I wonder if there will eventually be statistics to back up my anecdotal experience that more and more NPs are avoiding primary care for the same reasons physicians do. There's just too much pressure to see as many patients as possible without equal monetary compensation to make up for the stress of being overworked in many of these jobs. We hire experienced FNPs for the clinic I work in and I am always kinda surprised at how many we get who have gone through five or six or seven primary care-style jobs in, like, a decade. (Although this could just be symptomatic of the type of NP applicants we get, who knows?)

The "but NPs care about the WHOLE person" schtick is such trite bs. You have a patient slotted every 20 minutes for the next eight hours, just like your physician counterpart. Being a NP doesn't make the time or caseload complaints magically vanish.

My moral? Pick your NP school very carefully girls and boys, cause it will soon matter a lot. California BON has already started not accepting online only NP programs. Seeing what they have approved is a at least one way to see if your getting scammed at a degree mill. This is where NPing is going in the US, its not fantasy its happening. We allowed online schools to proliferate like bunnies and the backlash is starting.

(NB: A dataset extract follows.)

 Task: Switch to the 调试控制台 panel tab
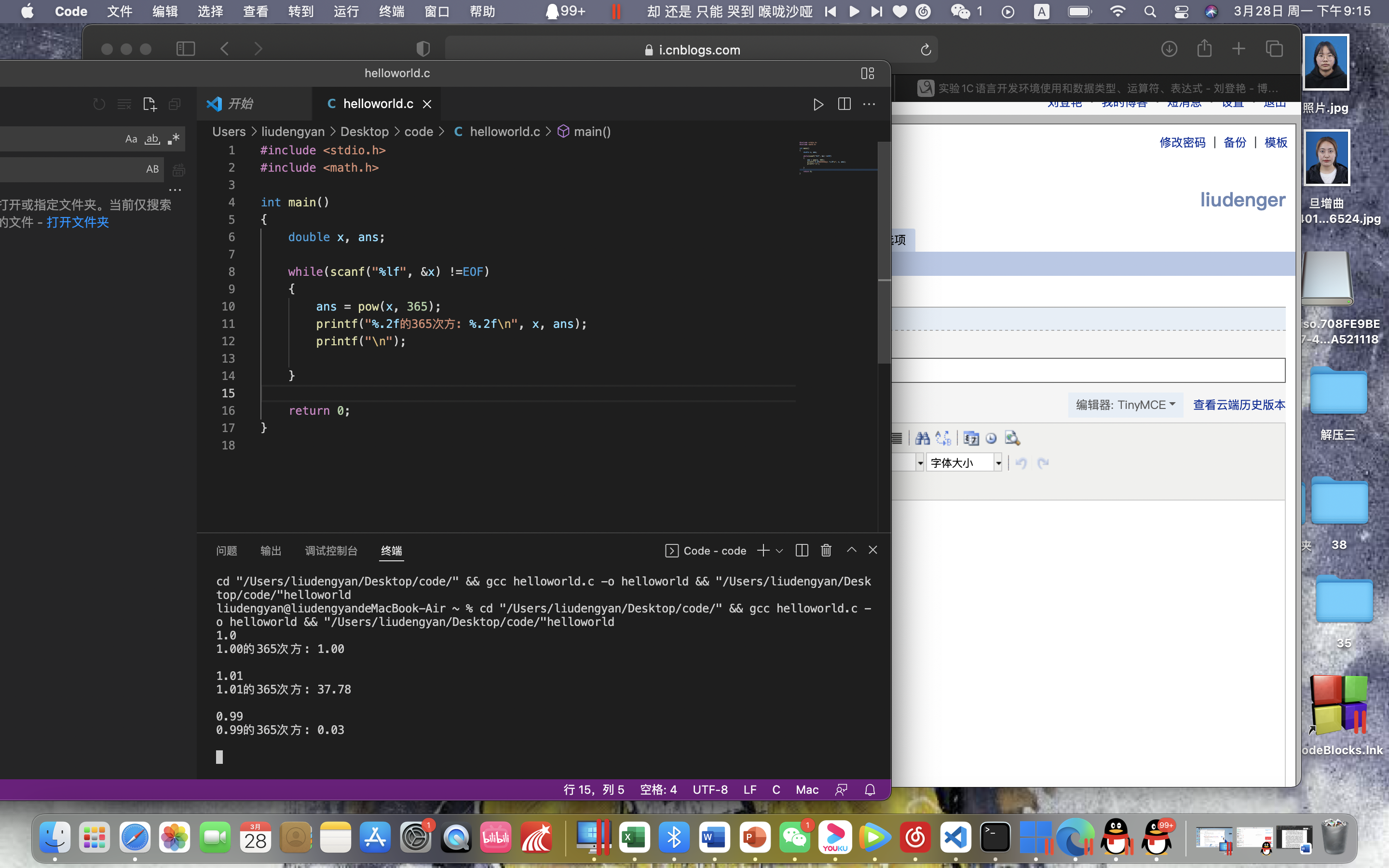point(331,551)
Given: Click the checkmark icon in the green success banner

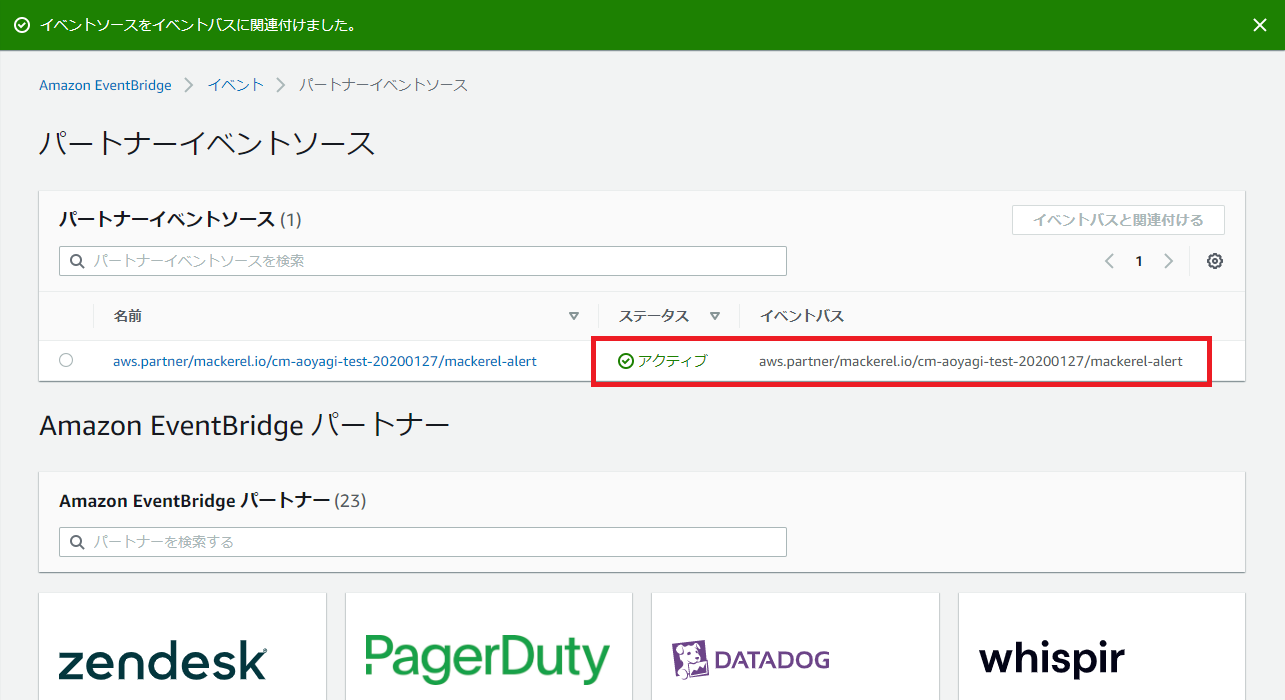Looking at the screenshot, I should [x=22, y=22].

I was trying to look up more information on California putting the brakes on online only NP schools. I can only find a list of approved programs and the policy on APRN education. Is there a published article that talks about specific instances they declined a school? I am not planning on attending an online school, but I am curious about the future of NP education. Thanks!

Specializes in Critical care.
People can flame away if they want, but the idea of a grad with one year (or less!) of experience going back to school for NP is crazy. Crazy with a capital c. I see it time and time again in our facility. Out of morbid curiosity I looked into some of the NP programs to see what kind of clinical contact hours and such were required. 500-600 hours. That's it. That's the equivalent of 6 months of patient contact for me (I'm part time-24 hours a week). I don't know if other schools require more in their NP curriculum, but I think the equivalent of 1 1/2 years of experience (given a year as an RN and then NP clinical hours) is NOT "advanced practice" in my opinion.

I personally am an advocate of a minimum amount of experience before an RN can apply for an NP program. A year as an RN people are just starting to get comfortable in their skills, etc. A primary care provider 3 years after sitting for nclex-RN? Nope.

I agree and so do many others. There is a thread, I think in the student section maybe or the speciality section, where somebody asked about opinions for a DE NP program. The poster iasn't very happy with the replies she/he has gotten.

I'm a newer nurse with just under 2 years of experience and I'm also a second career nurse. Going into nursing I felt like I would eventually go to school for my DNP, but I'm certainly not in any rush. I was on a very busy tele unit with very acute patients my first 1.5 years. I'm now in an ICU and I want to learn as much as I can. I don't envision myself going back to school for probably at least another 5 years.